One boss controlled excavations; the other, exports. Artifacts found in Greek mountains were ending up — via middlemen — in foreign warehouses and showrooms.

This wasn’t the work of random thrill-seekers. These were skilled individuals, with planning, technology, and crucially, access — to sites, to information, to people who could cover their tracks.

Authorities haven’t publicly stated the number of defendants, but sources speak of dozens. Many have had their assets frozen, while international inquiries have expanded into foreign institutions suspected of trafficking Greek antiquities.

A Hidden Hierarchy

This was no loose network — it resembled a paramilitary organization: structured, disciplined, strategic.

From field diggers to invisible middlemen and final distributors, each step served one goal: profit through the looting of history.

At the base of the pyramid were skilled locals, moving quietly and strategically. Their gear wasn’t amateur:

  • Advanced metal detectors
  • Ground-penetrating scanners
  • Precision digging tools

They waited for the right time — around the full moon for natural light, or during harvest/plowing seasons, when the soil is disturbed.

They never stayed long. A car would drop them off, leave to avoid suspicion, and return after the dig.

They focused on small, transportable items — mainly coins and metal artifacts. These were quickly passed to middlemen.

The Middlemen and the Buyers

The middleman was the expert: appraising the value of the artifacts, either by experience or referencing international auction catalogs. In many cases, he was also a digger, operating seamlessly within his local area.

If an item was valuable, he contacted a buyer — always using coded language or encrypted apps with photos.

If they struck a deal, payment was in cash, immediately. Otherwise, the object returned to circulation.

The Real Players

At the top were the financiers: collectors on the surface, but traders in reality. They focused on small, high-value items (especially coins) — easy to export and in high demand.

Once a stockpile was ready, they activated the export chain: cooperating with international truck drivers, who smuggled the goods in hidden compartments.

The financier would fly to Munich a day or two later, retrieve the cargo, and distribute it — to two German auction houses and specific Greek expatriates involved in sales.

One such contact had previously been arrested for antiquities trafficking in Greece, and now acted as a liaison at foreign auctions.

The financier’s stay in Germany lasted just two days — then back to Greece, to keep the cycle going.

Coded Language and Secret Apps

Their communications were in-person when possible. But when phones were used, they spoke in code:

  • Gold items = “Yellows”
  • Silver = “Whites”
  • Bronze = “Blacks” or “Gyftoulia”
  • Copper = “Greens” or “Reds”

Artifacts became:

  • “Plugs,” “Nuts,” “Tsipouro,” “Fish,” “Yoghurts,” “Clover Balls”

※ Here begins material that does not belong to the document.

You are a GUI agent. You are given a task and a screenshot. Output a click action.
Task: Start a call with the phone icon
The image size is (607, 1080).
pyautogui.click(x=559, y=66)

An excavation? Just a “walk” or “asparagus hunt.”
A tetradrachm coin? A “four-cylinder.”
A low-value coin? A “puppy.”
Photos of finds were called “brochures.”

And the phrase “Let’s go see the girls”?
That meant: Trip to Germany.

This language was a cloak. After months of investigation, police cracked the code and revealed the full scale of the network.

From early 2023, the group had formed a hierarchical, transnational criminal organization — with strict loyalty to the goal: trafficking Greek antiquities abroad.

The Police Operation

Authorities identified all layers of the organization — from diggers to foreign buyers. They traced the movement of artifacts, from rural Greece to auction houses in the U.S. and Germany.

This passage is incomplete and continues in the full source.